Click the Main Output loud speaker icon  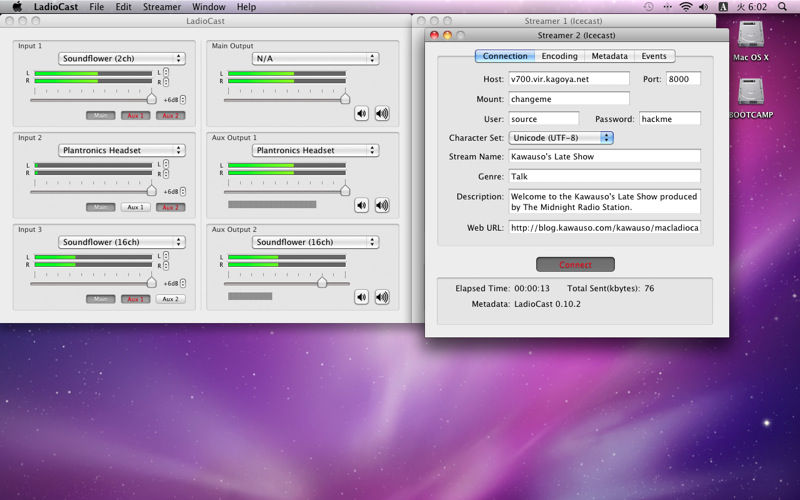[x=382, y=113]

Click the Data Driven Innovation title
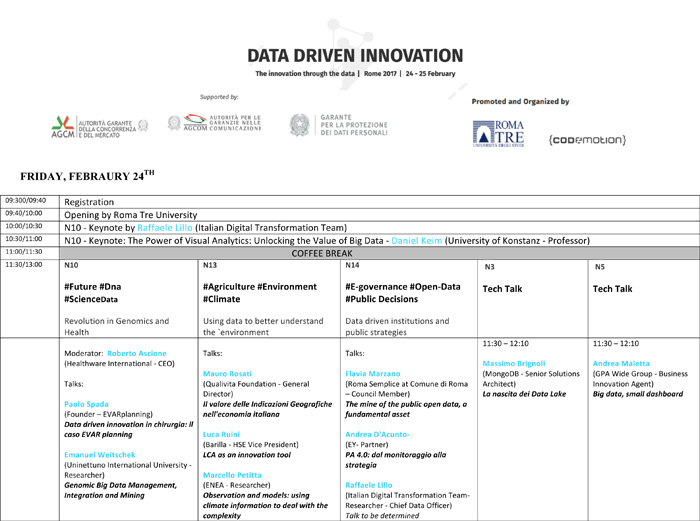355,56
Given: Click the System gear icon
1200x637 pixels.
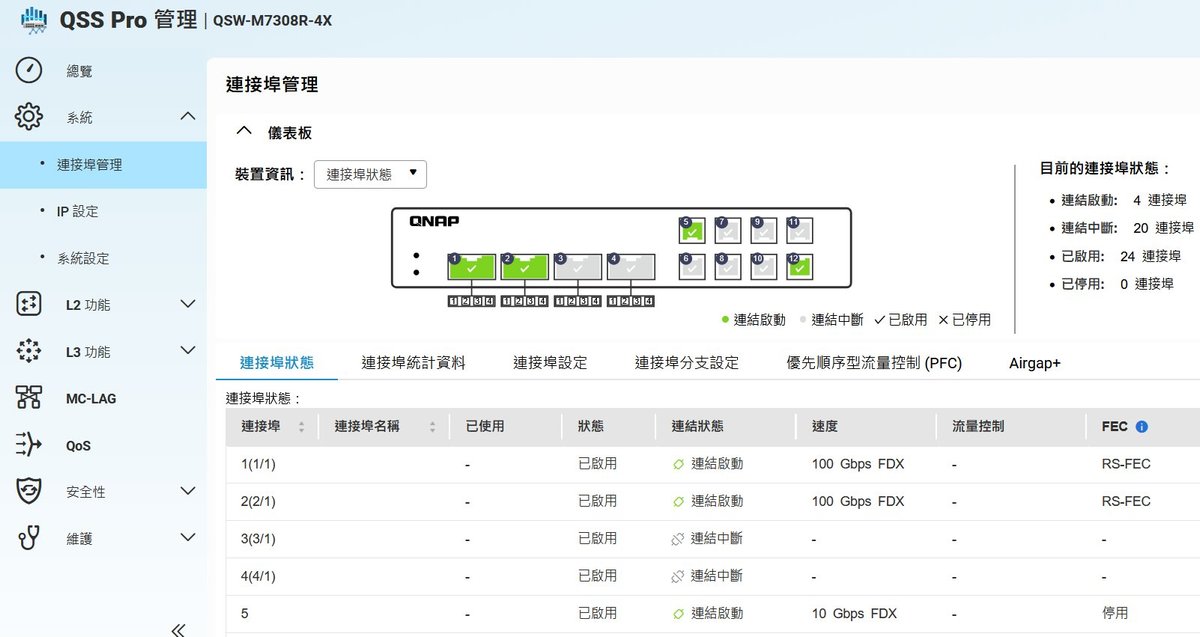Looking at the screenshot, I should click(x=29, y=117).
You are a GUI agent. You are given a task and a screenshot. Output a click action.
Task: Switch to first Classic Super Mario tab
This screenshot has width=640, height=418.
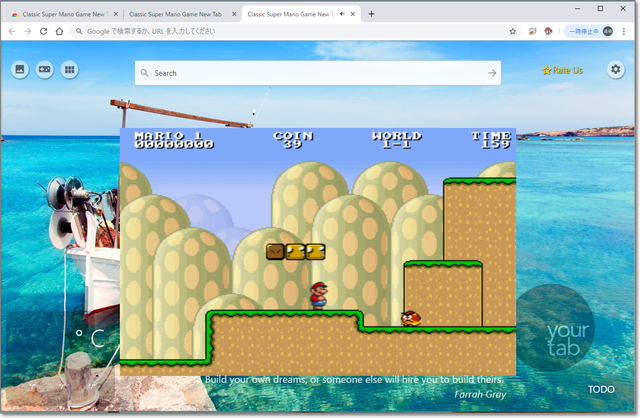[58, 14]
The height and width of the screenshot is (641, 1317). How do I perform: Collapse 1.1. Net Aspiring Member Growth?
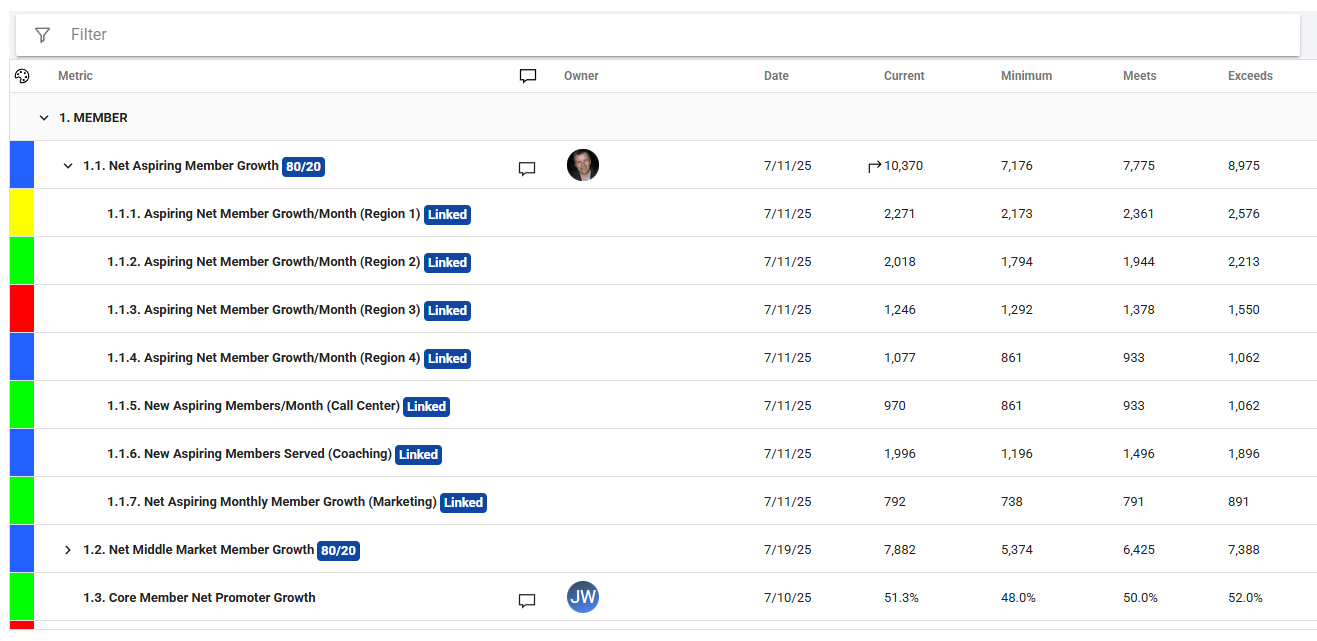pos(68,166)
+===+
Give back exactly the lines running from the one that contains "The height and" to the end of the records, including both of those lines and excluding every picture.

- **Exercise answer**:
The height and width of the screenshot is (641, 1317). How do I perform: Collapse 1.1. Net Aspiring Member Growth?
pos(68,166)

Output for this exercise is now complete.